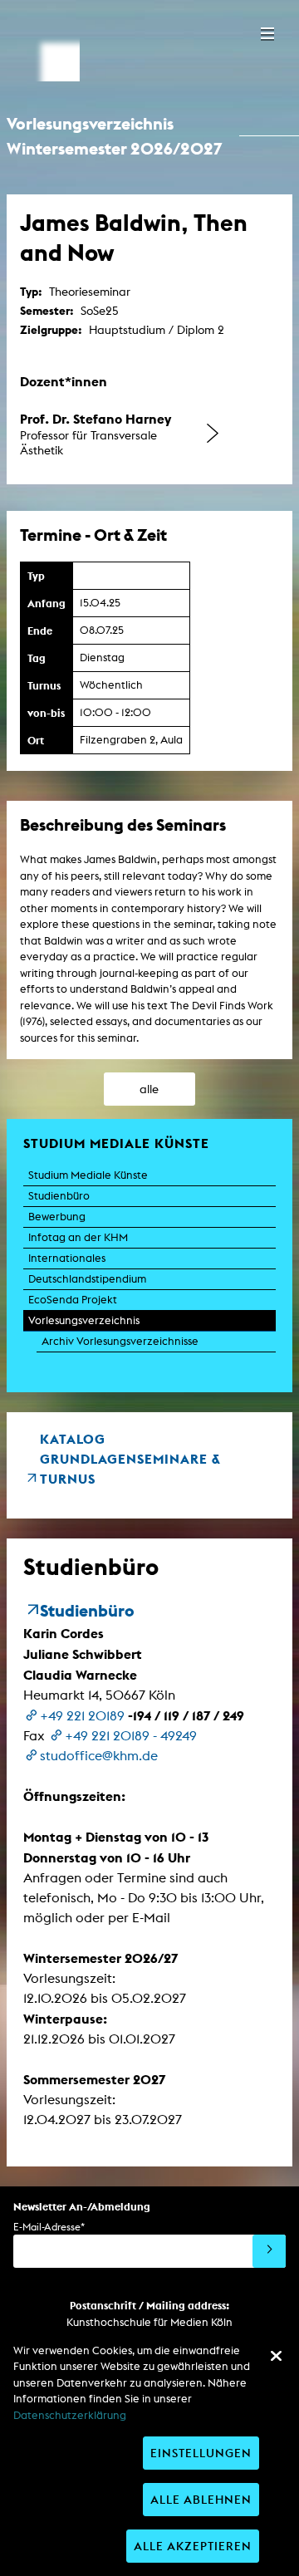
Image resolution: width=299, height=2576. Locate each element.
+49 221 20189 (82, 1716)
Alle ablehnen (201, 2499)
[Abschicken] (269, 2251)
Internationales (66, 1258)
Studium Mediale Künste (88, 1175)
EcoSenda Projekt (72, 1299)
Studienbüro (59, 1196)
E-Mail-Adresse (49, 2226)
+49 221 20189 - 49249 (131, 1736)
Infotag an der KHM (78, 1237)
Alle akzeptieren (193, 2546)
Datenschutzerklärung (69, 2415)
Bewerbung (57, 1216)
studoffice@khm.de (99, 1756)
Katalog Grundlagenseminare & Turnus (130, 1458)
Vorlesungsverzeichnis (84, 1320)
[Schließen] (275, 2355)
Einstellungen (201, 2453)
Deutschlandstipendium (87, 1279)
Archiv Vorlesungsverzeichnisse (120, 1341)
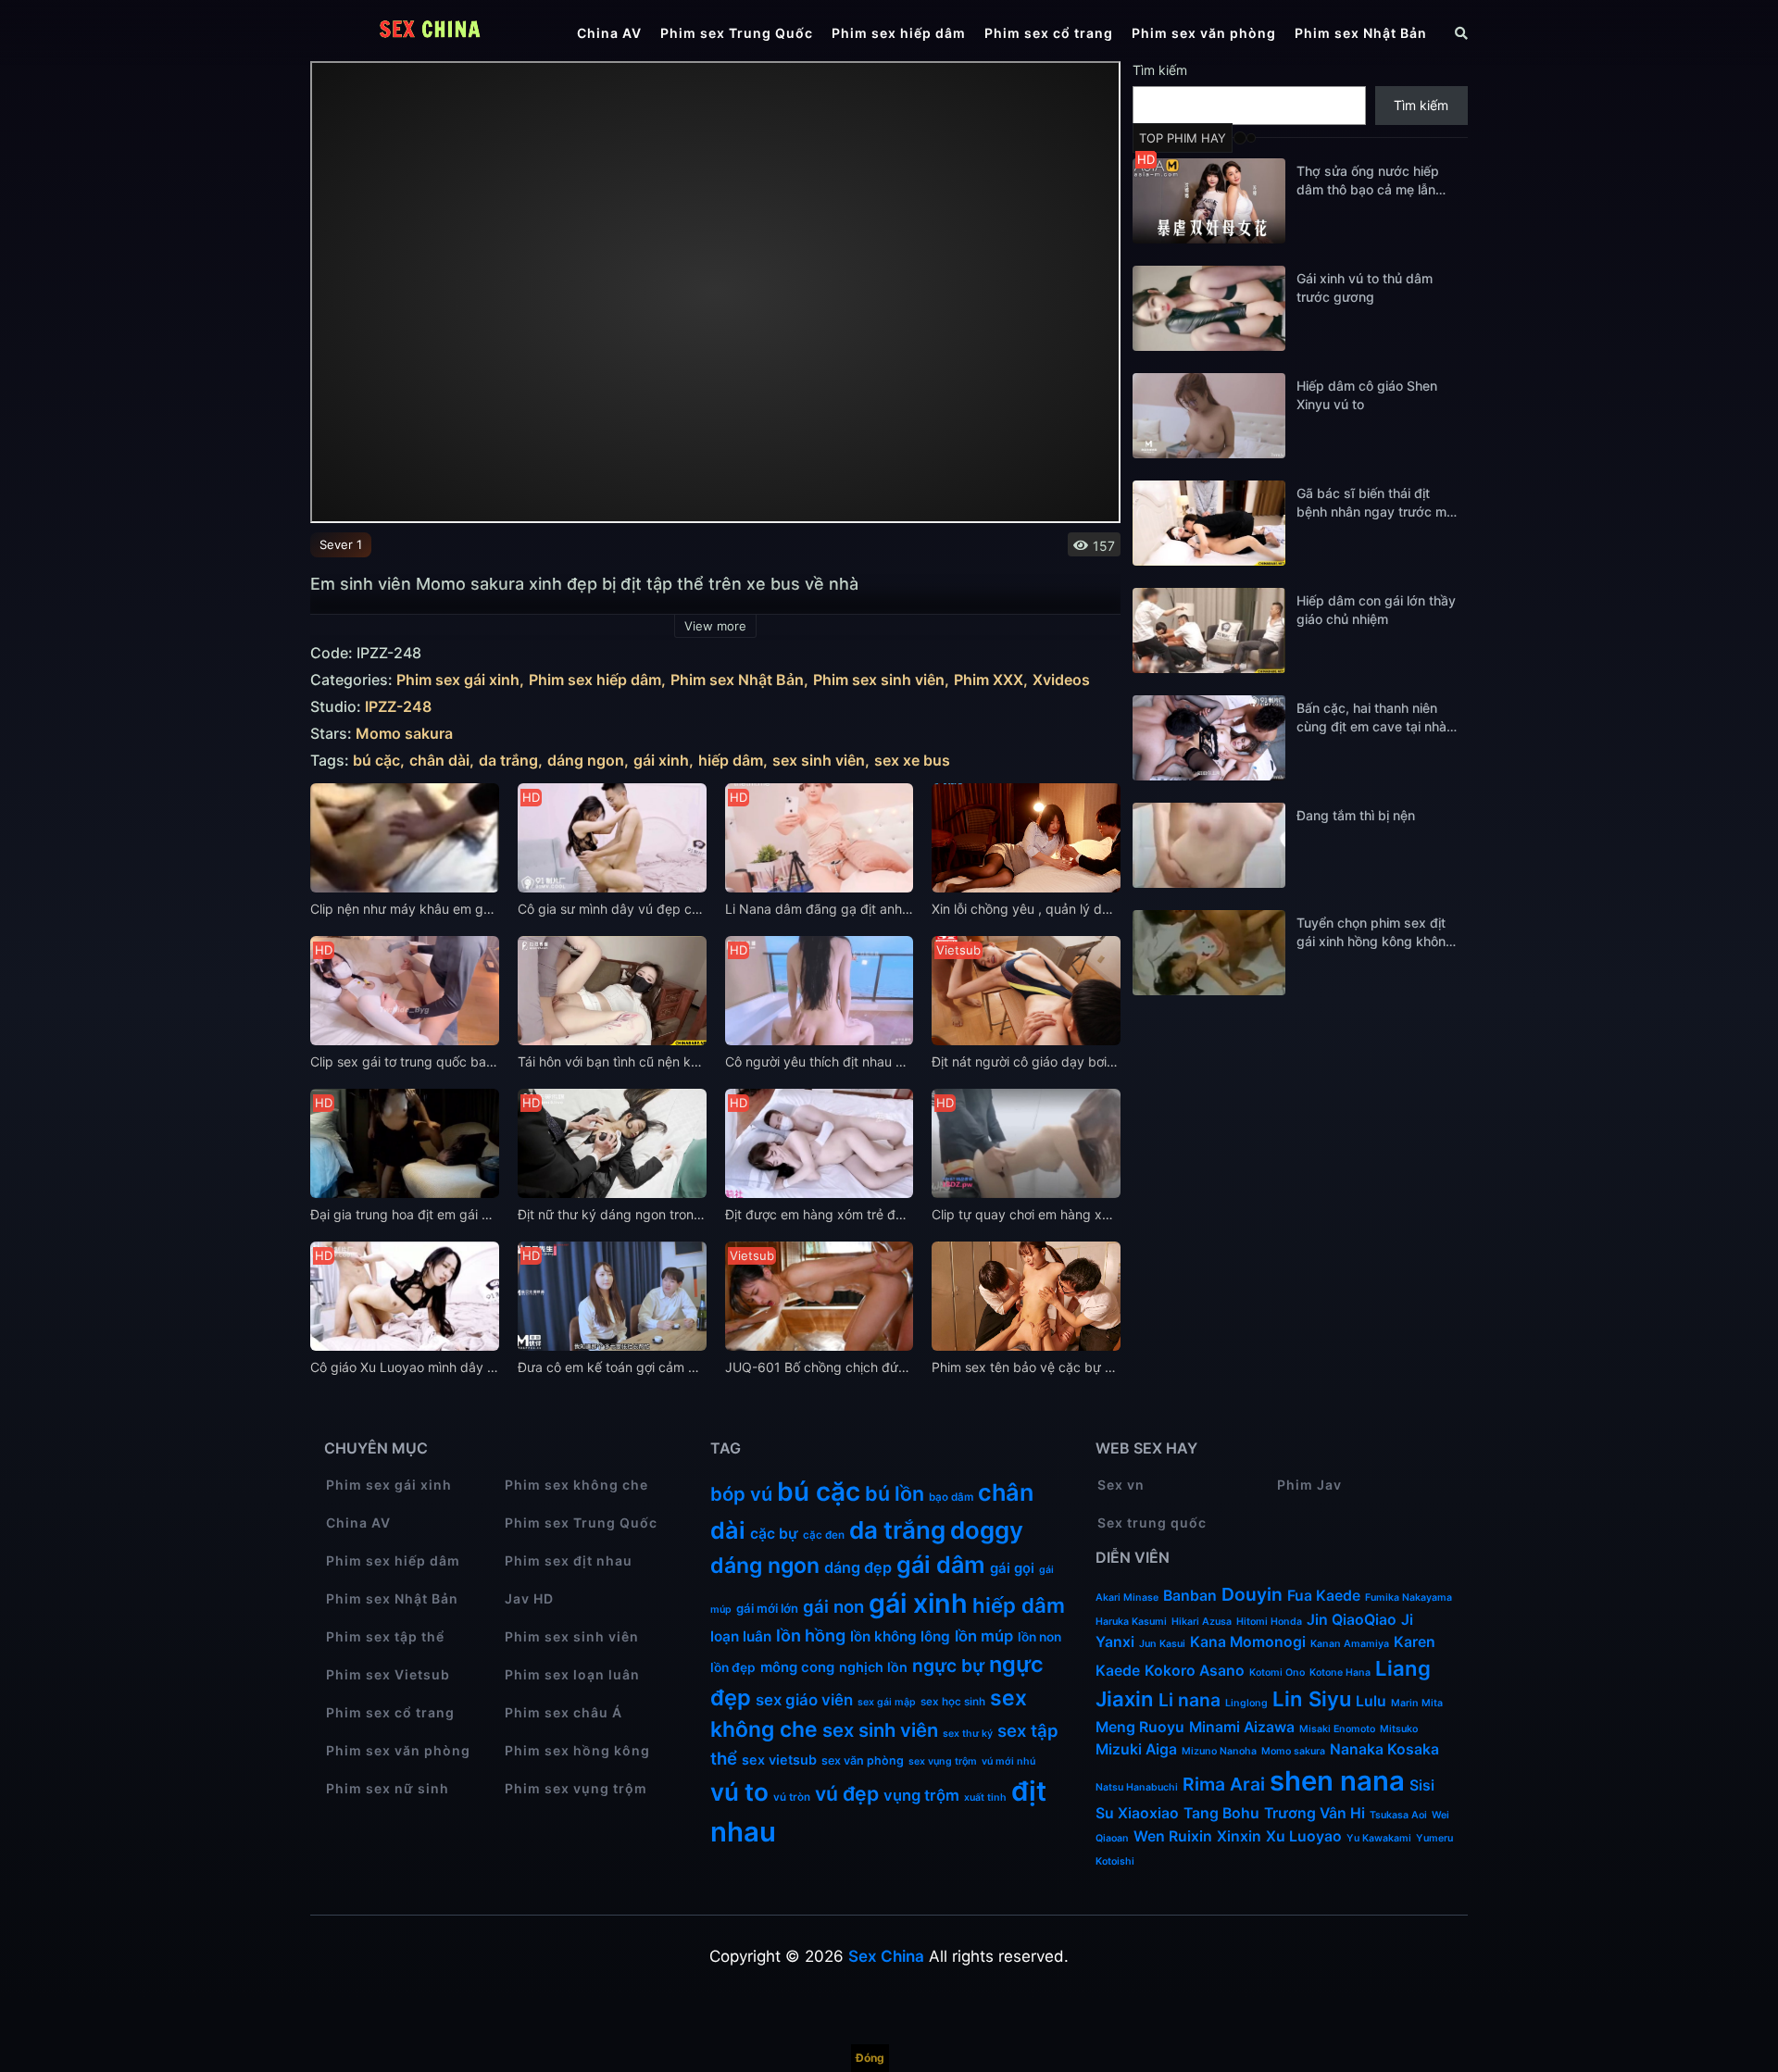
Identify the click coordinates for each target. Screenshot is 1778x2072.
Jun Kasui (1162, 1644)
********
GIVEN INSTRUCTION -> Could you put every row above into a JSON list of strings, one string per line, skipping blank lines and leaving out the pictures?

WRITTEN RESPONSE ->
[
  "Image resolution: width=299, height=2576. Locate each element.",
  "+49 221 20189 (82, 1716)",
  "Alle ablehnen (201, 2499)",
  "[Abschicken] (269, 2251)",
  "Internationales (66, 1258)",
  "Studium Mediale Künste (88, 1175)",
  "EcoSenda Projekt (72, 1299)",
  "Studienbüro (59, 1196)",
  "E-Mail-Adresse (49, 2226)",
  "+49 221 20189 - 49249 (131, 1736)",
  "Infotag an der KHM (78, 1237)",
  "Alle akzeptieren (193, 2546)",
  "Datenschutzerklärung (69, 2415)",
  "Bewerbung (57, 1216)",
  "studoffice@khm.de (99, 1756)",
  "Katalog Grundlagenseminare & Turnus (130, 1458)",
  "Vorlesungsverzeichnis (84, 1320)",
  "[Schließen] (275, 2355)",
  "Einstellungen (201, 2453)",
  "Deutschlandstipendium (87, 1279)",
  "Archiv Vorlesungsverzeichnisse (120, 1341)",
  "Identify the click coordinates for each target. Screenshot is 1778x2072.",
  "Jun Kasui (1162, 1644)"
]